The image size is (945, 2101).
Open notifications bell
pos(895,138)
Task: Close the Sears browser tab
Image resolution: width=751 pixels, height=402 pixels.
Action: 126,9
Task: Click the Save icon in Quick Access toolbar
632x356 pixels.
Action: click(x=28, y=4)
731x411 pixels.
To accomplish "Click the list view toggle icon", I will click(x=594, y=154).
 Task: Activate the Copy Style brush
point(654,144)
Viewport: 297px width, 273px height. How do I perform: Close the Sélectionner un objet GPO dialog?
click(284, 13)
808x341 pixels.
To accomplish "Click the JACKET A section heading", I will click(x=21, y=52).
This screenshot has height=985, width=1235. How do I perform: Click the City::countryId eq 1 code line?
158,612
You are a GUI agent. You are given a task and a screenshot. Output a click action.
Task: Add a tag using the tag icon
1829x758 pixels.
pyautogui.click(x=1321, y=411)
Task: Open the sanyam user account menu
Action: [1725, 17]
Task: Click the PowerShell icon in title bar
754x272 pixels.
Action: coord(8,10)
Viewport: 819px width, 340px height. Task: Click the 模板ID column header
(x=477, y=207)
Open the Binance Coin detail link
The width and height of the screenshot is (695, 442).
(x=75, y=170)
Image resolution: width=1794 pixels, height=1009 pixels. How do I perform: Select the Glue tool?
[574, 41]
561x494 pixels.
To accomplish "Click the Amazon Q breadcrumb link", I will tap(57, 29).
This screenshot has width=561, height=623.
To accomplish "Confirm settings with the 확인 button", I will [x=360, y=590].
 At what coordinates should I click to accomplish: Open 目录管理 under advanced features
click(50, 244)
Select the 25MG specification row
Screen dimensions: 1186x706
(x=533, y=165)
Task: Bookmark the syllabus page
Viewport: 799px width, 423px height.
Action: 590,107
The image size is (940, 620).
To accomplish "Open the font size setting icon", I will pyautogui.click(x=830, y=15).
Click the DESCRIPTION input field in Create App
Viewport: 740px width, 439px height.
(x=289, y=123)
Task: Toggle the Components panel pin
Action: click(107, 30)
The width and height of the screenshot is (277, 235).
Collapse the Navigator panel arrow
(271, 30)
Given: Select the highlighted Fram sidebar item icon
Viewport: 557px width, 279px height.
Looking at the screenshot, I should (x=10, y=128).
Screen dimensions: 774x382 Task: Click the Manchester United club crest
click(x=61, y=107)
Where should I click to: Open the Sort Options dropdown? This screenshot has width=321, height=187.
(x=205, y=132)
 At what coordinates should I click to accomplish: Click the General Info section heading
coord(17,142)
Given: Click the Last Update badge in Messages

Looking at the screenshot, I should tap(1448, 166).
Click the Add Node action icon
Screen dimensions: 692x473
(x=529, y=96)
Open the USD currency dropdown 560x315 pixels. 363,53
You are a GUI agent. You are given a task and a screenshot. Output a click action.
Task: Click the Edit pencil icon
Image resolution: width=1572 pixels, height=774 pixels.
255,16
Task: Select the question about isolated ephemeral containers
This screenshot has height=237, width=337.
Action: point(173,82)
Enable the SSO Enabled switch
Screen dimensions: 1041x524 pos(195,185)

--------

- **STATED PROBLEM**
Write out every line of the records above as a numbered list, omitting blank lines.

- **COMPLETE ANSWER**
1. The image size is (945, 2101).
2. Open notifications bell
3. pos(895,138)
4. Task: Close the Sears browser tab
5. Image resolution: width=751 pixels, height=402 pixels.
6. Action: 126,9
7. Task: Click the Save icon in Quick Access toolbar
8. 632x356 pixels.
9. Action: click(x=28, y=4)
10. 731x411 pixels.
11. To accomplish "Click the list view toggle icon", I will click(x=594, y=154).
12.  Task: Activate the Copy Style brush
13. point(654,144)
14. Viewport: 297px width, 273px height. How do I perform: Close the Sélectionner un objet GPO dialog?
15. click(284, 13)
16. 808x341 pixels.
17. To accomplish "Click the JACKET A section heading", I will click(x=21, y=52).
18. This screenshot has height=985, width=1235. How do I perform: Click the City::countryId eq 1 code line?
19. 158,612
20. You are a GUI agent. You are given a task and a screenshot. Output a click action.
21. Task: Add a tag using the tag icon
22. 1829x758 pixels.
23. pyautogui.click(x=1321, y=411)
24. Task: Open the sanyam user account menu
25. Action: [1725, 17]
26. Task: Click the PowerShell icon in title bar
27. 754x272 pixels.
28. Action: coord(8,10)
29. Viewport: 819px width, 340px height. Task: Click the 模板ID column header
30. (x=477, y=207)
31. Open the Binance Coin detail link
32. The width and height of the screenshot is (695, 442).
33. (x=75, y=170)
34. Image resolution: width=1794 pixels, height=1009 pixels. How do I perform: Select the Glue tool?
35. [574, 41]
36. 561x494 pixels.
37. To accomplish "Click the Amazon Q breadcrumb link", I will tap(57, 29).
38. This screenshot has width=561, height=623.
39. To accomplish "Confirm settings with the 확인 button", I will [x=360, y=590].
40.  At what coordinates should I click to accomplish: Open 目录管理 under advanced features
41. click(50, 244)
42. Select the 25MG specification row
43. Screen dimensions: 1186x706
44. (x=533, y=165)
45. Task: Bookmark the syllabus page
46. Viewport: 799px width, 423px height.
47. Action: 590,107
48. The image size is (940, 620).
49. To accomplish "Open the font size setting icon", I will pyautogui.click(x=830, y=15).
50. Click the DESCRIPTION input field in Create App
51. Viewport: 740px width, 439px height.
52. (x=289, y=123)
53. Task: Toggle the Components panel pin
54. Action: click(107, 30)
55. The width and height of the screenshot is (277, 235).
56. Collapse the Navigator panel arrow
57. (271, 30)
58. Given: Select the highlighted Fram sidebar item icon
59. Viewport: 557px width, 279px height.
60. Looking at the screenshot, I should (x=10, y=128).
61. Screen dimensions: 774x382 Task: Click the Manchester United club crest
62. click(x=61, y=107)
63. Where should I click to: Open the Sort Options dropdown? This screenshot has width=321, height=187.
64. (x=205, y=132)
65.  At what coordinates should I click to accomplish: Click the General Info section heading
66. coord(17,142)
67. Given: Click the Last Update badge in Messages
68. Looking at the screenshot, I should tap(1448, 166).
69. Click the Add Node action icon
70. Screen dimensions: 692x473
71. (x=529, y=96)
72. Open the USD currency dropdown 560x315 pixels. 363,53
73. You are a GUI agent. You are given a task and a screenshot. Output a click action.
74. Task: Click the Edit pencil icon
75. Image resolution: width=1572 pixels, height=774 pixels.
76. 255,16
77. Task: Select the question about isolated ephemeral containers
78. This screenshot has height=237, width=337.
79. Action: point(173,82)
80. Enable the SSO Enabled switch
81. Screen dimensions: 1041x524 pos(195,185)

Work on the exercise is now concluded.